Exercise data:
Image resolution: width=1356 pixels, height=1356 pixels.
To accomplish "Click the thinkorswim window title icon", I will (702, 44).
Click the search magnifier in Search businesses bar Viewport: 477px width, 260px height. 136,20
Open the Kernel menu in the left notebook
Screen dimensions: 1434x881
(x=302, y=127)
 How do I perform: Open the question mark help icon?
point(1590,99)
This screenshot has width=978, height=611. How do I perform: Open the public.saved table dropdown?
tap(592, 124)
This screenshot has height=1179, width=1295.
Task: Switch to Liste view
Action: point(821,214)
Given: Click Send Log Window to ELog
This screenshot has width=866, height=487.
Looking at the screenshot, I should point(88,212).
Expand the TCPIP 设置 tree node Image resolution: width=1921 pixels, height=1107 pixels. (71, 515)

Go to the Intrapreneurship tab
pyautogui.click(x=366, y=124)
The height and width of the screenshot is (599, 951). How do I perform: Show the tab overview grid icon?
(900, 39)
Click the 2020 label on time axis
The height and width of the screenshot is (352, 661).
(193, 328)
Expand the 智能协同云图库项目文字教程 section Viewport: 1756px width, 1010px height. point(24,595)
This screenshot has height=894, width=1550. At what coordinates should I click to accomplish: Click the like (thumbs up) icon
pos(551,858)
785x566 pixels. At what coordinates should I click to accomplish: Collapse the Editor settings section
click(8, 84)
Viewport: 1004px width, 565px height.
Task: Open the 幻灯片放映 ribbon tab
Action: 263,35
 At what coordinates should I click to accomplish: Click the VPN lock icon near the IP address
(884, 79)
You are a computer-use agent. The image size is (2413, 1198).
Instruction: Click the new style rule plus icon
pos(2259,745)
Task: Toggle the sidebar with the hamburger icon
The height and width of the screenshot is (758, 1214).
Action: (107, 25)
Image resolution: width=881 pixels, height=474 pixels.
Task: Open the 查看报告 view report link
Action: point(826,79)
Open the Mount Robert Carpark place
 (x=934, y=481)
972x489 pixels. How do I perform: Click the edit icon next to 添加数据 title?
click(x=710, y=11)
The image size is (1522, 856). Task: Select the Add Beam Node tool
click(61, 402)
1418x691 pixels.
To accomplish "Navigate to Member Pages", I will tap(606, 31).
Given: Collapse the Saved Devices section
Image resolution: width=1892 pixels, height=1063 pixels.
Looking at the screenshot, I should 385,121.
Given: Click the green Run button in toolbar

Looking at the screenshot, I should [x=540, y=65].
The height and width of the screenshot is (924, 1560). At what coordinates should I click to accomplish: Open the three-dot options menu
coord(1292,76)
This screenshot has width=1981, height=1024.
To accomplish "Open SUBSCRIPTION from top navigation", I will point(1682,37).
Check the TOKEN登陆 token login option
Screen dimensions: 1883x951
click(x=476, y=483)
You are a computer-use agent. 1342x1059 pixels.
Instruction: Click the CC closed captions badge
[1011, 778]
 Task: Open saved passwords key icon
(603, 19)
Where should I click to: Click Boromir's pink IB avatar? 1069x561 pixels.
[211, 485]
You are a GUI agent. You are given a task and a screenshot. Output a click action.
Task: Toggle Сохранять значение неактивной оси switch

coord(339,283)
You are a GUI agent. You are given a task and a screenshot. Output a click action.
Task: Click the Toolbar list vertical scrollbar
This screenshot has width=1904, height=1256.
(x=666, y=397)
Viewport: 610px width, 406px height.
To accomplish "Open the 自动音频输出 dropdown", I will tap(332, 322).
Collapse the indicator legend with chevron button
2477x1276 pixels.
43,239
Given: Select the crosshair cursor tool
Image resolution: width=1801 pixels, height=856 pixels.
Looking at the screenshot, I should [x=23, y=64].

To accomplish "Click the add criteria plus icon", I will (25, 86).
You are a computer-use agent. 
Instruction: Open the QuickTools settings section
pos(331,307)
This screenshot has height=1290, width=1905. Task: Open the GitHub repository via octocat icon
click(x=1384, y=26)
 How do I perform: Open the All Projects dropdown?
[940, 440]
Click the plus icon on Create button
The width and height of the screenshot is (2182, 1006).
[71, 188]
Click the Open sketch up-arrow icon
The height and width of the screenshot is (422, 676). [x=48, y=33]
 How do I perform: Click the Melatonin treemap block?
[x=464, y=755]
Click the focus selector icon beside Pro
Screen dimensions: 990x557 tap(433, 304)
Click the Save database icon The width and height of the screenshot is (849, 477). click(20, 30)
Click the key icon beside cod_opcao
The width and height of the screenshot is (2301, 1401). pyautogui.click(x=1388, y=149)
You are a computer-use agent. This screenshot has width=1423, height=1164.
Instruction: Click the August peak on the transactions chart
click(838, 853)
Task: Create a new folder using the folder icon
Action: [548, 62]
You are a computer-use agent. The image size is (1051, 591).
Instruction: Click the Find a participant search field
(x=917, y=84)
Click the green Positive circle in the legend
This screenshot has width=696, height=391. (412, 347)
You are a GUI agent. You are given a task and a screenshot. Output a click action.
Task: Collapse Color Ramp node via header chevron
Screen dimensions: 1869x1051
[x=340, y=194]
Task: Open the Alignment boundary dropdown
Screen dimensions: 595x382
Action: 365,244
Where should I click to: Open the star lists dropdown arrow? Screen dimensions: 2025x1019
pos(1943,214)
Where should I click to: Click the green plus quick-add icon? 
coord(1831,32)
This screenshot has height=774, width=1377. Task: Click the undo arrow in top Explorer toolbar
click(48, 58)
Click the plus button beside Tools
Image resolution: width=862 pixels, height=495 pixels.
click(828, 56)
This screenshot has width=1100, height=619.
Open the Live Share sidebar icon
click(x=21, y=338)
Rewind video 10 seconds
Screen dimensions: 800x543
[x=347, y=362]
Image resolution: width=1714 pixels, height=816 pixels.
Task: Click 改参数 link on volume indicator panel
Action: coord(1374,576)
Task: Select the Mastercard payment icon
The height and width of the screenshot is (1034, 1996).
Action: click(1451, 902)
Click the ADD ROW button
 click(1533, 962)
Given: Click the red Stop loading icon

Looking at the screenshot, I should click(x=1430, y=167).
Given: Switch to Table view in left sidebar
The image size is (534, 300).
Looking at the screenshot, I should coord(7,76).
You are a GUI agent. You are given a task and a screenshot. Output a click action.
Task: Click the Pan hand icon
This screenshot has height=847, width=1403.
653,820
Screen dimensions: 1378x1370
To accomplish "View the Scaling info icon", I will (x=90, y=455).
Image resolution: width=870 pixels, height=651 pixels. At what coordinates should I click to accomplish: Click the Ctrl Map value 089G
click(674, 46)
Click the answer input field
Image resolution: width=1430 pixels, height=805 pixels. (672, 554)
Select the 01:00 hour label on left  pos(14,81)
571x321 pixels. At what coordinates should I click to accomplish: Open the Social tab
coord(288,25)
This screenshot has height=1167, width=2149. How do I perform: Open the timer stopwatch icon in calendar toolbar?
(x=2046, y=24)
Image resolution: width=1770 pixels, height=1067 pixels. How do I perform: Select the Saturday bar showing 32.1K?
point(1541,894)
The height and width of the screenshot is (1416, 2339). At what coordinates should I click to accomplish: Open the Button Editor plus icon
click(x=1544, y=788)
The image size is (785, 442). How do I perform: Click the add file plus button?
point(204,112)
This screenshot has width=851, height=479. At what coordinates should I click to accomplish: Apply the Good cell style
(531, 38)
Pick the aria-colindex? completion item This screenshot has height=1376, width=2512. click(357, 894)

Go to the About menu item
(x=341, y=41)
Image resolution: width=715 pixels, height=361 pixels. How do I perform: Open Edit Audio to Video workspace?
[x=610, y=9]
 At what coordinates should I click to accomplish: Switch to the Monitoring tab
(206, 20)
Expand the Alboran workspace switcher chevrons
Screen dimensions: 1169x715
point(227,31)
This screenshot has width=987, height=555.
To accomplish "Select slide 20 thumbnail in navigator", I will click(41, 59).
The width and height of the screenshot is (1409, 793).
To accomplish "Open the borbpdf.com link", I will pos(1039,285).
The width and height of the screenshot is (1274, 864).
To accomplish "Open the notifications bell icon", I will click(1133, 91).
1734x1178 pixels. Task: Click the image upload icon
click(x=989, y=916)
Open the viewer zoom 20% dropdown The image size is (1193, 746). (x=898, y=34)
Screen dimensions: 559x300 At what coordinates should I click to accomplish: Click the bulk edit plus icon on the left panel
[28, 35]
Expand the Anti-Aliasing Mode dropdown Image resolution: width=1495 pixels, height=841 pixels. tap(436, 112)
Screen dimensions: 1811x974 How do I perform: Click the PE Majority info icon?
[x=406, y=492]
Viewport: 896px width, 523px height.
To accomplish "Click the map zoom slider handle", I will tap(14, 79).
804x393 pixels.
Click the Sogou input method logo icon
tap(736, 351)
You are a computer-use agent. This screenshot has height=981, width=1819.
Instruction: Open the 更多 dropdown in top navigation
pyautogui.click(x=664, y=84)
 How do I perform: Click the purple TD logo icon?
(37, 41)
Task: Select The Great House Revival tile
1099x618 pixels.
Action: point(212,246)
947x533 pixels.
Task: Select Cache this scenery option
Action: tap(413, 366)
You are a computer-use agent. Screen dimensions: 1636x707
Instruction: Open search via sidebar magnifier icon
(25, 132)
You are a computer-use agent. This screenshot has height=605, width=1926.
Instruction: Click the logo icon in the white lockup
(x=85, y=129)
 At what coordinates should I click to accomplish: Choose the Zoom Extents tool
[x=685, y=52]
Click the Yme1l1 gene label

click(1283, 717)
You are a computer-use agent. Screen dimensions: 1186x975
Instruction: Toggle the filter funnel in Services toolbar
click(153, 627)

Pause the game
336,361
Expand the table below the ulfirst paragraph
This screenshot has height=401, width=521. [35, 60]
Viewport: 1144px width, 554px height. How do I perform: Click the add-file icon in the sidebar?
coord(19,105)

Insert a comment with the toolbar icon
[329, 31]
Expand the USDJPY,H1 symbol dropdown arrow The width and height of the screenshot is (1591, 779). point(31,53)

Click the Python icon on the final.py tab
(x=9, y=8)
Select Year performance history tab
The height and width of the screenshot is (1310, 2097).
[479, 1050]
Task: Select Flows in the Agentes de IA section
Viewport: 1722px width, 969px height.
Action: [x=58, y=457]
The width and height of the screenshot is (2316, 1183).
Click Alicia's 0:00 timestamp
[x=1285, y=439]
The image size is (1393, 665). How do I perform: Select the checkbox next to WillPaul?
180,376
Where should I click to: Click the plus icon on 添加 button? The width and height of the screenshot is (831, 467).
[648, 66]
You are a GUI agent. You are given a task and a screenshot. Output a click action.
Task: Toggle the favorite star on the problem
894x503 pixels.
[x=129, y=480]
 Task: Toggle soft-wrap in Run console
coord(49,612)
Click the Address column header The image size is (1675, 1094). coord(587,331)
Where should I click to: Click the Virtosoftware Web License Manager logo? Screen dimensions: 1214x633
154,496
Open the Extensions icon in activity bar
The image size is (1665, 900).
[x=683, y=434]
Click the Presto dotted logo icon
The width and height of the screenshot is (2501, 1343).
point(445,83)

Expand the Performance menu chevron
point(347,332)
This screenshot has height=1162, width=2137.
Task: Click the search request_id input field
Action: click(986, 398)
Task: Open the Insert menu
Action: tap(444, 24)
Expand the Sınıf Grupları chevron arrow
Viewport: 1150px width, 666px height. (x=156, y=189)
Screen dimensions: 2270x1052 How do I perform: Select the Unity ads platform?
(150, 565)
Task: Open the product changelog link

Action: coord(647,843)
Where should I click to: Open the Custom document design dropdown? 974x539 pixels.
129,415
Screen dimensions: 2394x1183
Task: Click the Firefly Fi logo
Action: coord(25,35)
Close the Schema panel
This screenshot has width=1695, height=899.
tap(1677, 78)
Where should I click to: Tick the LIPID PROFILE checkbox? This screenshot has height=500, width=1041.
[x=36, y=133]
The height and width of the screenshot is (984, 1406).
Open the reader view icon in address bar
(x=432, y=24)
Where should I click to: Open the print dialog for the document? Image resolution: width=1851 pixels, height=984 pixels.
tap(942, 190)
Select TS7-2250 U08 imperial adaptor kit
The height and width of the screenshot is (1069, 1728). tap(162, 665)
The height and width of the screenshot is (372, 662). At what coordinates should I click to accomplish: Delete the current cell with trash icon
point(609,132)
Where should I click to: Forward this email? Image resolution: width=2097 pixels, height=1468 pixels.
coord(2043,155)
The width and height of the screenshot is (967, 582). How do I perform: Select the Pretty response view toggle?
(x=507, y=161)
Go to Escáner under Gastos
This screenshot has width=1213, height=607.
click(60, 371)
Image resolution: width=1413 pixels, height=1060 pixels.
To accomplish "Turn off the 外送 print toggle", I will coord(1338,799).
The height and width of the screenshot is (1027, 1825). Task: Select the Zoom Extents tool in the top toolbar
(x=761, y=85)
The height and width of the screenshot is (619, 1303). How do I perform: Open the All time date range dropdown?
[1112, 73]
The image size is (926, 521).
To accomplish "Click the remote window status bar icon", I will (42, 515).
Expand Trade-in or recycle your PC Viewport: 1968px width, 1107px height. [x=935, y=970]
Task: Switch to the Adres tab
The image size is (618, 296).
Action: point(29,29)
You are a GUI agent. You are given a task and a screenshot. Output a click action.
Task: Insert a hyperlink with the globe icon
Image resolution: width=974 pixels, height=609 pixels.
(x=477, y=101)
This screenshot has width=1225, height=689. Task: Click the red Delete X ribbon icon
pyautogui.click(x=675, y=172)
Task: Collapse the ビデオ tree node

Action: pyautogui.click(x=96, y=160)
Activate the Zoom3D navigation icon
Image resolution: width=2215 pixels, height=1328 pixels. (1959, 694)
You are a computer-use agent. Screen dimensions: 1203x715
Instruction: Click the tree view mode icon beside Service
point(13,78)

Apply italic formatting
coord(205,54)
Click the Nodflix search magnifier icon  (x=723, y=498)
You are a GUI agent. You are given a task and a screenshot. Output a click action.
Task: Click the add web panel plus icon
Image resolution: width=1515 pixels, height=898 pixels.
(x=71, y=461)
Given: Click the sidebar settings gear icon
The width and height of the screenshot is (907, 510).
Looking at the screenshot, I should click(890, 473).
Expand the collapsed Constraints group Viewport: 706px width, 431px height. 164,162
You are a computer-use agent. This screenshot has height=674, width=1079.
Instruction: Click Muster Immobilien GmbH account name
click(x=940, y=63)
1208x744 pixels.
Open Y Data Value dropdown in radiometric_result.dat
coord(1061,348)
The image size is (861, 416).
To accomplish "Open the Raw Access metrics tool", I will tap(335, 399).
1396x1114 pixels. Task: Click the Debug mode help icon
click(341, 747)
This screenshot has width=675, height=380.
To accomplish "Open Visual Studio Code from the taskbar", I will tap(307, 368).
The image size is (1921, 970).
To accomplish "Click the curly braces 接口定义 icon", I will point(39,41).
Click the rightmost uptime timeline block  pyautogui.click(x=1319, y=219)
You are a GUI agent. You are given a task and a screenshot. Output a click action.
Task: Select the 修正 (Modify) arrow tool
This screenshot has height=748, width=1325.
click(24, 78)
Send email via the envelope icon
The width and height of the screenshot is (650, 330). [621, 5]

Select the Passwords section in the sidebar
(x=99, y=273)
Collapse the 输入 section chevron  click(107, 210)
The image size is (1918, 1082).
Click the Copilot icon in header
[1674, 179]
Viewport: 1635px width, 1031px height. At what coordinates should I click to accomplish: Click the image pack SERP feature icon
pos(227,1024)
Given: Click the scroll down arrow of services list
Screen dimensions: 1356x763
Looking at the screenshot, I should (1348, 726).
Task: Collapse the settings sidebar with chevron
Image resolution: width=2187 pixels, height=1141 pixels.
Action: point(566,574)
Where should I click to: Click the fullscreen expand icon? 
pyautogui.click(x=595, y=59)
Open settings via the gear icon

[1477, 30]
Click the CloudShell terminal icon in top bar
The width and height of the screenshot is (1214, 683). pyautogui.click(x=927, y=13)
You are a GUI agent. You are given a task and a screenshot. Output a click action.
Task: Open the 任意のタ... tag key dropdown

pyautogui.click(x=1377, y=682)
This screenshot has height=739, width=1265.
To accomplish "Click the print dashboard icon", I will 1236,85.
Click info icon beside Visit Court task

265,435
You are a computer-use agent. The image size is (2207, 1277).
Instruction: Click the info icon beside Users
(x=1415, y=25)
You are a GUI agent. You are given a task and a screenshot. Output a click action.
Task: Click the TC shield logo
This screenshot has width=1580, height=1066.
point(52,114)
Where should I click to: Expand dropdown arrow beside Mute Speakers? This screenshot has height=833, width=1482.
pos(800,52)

Exercise objective: Return only the lines between the one holding "This screenshot has width=1213, height=607." and the one holding "Expand Trade-in or", inclusive, exactly as they appear above.

Task answer:
This screenshot has width=1213, height=607.
click(60, 371)
Image resolution: width=1413 pixels, height=1060 pixels.
To accomplish "Turn off the 外送 print toggle", I will coord(1338,799).
The height and width of the screenshot is (1027, 1825). Task: Select the Zoom Extents tool in the top toolbar
(x=761, y=85)
The height and width of the screenshot is (619, 1303). How do I perform: Open the All time date range dropdown?
[1112, 73]
The image size is (926, 521).
To accomplish "Click the remote window status bar icon", I will (42, 515).
Expand Trade-in or recycle your PC Viewport: 1968px width, 1107px height. [x=935, y=970]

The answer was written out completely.